CloudOpen presentation: – Deploying an IaaS with Apache CloudStack

Posted by Gina Rosenthal in CloudOpen | Tagged , | Leave a comment

Presentation was by David Nalley.

CloudStack is multi-tenant:

  • Built around user abstraction (can’t see hypervisor/storage/etc)
  • Networking seperation – every acct has at least one dedicated & isolated VLAN
  • Hardware can be dedicated to users (for compliance, etc)

Networking:

  • Broken down by how they are isolated, and if hardware is physical or virtual
  • Offered Services: DHCP, VLAN allocation, Firewall, NAT/Port forwarding, Routing, VPN, Load Balancing
  • Can also manage Big IPs, NetScaler, Juniper SRX, Cisco Nexus, Nixera, Brocade load balancers

Security groups:

  • Traditional isolation has been by VLANs., but issues
    • Hard limit of 4096 VLANs
    • Supporting HW is expensive
  • Security groups – layer 3 isolates. Up to 50K bridged devices managed
  • Assumes flat layer 2 network, no multicast.
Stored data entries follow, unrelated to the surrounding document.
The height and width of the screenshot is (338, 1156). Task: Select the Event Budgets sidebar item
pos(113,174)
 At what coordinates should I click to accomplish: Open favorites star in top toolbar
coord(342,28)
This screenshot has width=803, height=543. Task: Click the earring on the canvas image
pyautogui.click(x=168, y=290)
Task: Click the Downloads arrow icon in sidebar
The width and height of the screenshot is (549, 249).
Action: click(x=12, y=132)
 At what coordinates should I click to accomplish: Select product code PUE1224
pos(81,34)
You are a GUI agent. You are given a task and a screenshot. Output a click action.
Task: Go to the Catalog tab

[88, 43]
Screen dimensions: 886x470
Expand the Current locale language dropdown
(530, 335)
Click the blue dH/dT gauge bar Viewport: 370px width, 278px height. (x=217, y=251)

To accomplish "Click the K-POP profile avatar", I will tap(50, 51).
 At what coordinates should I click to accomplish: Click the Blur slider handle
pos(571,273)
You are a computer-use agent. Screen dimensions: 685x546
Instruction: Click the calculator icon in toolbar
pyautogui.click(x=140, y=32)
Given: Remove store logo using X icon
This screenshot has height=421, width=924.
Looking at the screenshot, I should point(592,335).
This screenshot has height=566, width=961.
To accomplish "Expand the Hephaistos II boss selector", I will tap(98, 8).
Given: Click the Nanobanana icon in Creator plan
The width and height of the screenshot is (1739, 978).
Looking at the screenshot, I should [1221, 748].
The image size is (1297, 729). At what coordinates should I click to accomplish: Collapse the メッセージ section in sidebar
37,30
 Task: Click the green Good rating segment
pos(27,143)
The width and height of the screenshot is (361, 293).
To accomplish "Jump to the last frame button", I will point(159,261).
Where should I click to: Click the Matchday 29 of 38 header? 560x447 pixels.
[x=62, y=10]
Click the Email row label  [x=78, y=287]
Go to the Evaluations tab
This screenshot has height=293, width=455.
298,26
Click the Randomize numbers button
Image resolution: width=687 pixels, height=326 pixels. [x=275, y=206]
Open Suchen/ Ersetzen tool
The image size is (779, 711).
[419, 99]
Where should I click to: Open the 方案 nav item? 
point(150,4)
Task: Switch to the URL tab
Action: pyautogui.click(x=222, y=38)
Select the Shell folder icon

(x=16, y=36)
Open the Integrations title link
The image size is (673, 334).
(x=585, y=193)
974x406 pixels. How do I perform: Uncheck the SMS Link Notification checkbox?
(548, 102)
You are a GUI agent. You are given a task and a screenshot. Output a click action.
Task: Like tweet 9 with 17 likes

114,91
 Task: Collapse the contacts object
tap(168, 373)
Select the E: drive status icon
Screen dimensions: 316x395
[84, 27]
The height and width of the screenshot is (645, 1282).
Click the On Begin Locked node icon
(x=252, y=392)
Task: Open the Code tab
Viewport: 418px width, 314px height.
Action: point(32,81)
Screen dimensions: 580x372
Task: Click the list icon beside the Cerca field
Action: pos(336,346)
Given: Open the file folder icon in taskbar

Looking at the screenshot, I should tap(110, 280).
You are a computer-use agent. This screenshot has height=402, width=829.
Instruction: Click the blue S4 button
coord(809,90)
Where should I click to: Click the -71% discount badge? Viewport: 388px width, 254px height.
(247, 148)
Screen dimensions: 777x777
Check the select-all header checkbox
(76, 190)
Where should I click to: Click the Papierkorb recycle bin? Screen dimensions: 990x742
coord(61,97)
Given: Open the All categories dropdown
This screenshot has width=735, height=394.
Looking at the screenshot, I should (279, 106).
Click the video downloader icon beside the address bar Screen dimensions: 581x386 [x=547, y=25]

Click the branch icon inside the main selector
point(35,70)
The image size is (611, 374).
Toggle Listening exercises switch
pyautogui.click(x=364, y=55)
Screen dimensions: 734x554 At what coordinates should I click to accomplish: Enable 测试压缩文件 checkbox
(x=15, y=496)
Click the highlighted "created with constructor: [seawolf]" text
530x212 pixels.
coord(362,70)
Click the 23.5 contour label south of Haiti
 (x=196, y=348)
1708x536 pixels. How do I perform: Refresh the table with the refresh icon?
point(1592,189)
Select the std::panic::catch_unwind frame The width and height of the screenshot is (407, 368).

Only will have hypervisors on the layer 2 network

High Availability

  • Means services stay up – not just bringing them back up
  • CloudStack is not high availablity, but its a tool to increase availability

Allocation algorithms

  • How VMs, storage, etc are allocated
    • First fit: First place that it comes across that it fits
    • Fill first: fill up the resource before moving on
    • Disperse: (per zone)
    • Create your own
  • Resources can be tagged, things will only get deployed to a tagged resource if they request the tag
  • OS preference – for socket licensing, etc

Usage

  • Not billing, but stats to bill against

Architecture

  • Secondary storage: snapshots, templates for VMs,
  • Historically NFS – option of object storage (swift, caringo, glusterfs)
  • Managed by secondary storage vm, always at least 1 per zone, can scale out.
  • Primary storage – NSF, iSCSI, and CLVM. (NSF/iSCSI don’t scale well.)
  • Shared mountpoint – anything all hypervisors can mount and write to
  • if apps can be architected to be stateless, its fast its local, etc

Resource dvision

  • Zones
    • Specific geographic location, shares secondary storage resource, single network model
  • Pods
    • Rack or row of racks, shares guest network
  • Clusters
    • max of 8-15 machins, homogenity (same hupervisor, same COUs, same networking)

Networks

  • Mgt nw
  • Private nw
  • Public nw
  • guest nw

Mgt server – stateless (state is in DB), all UI functionality is an API call.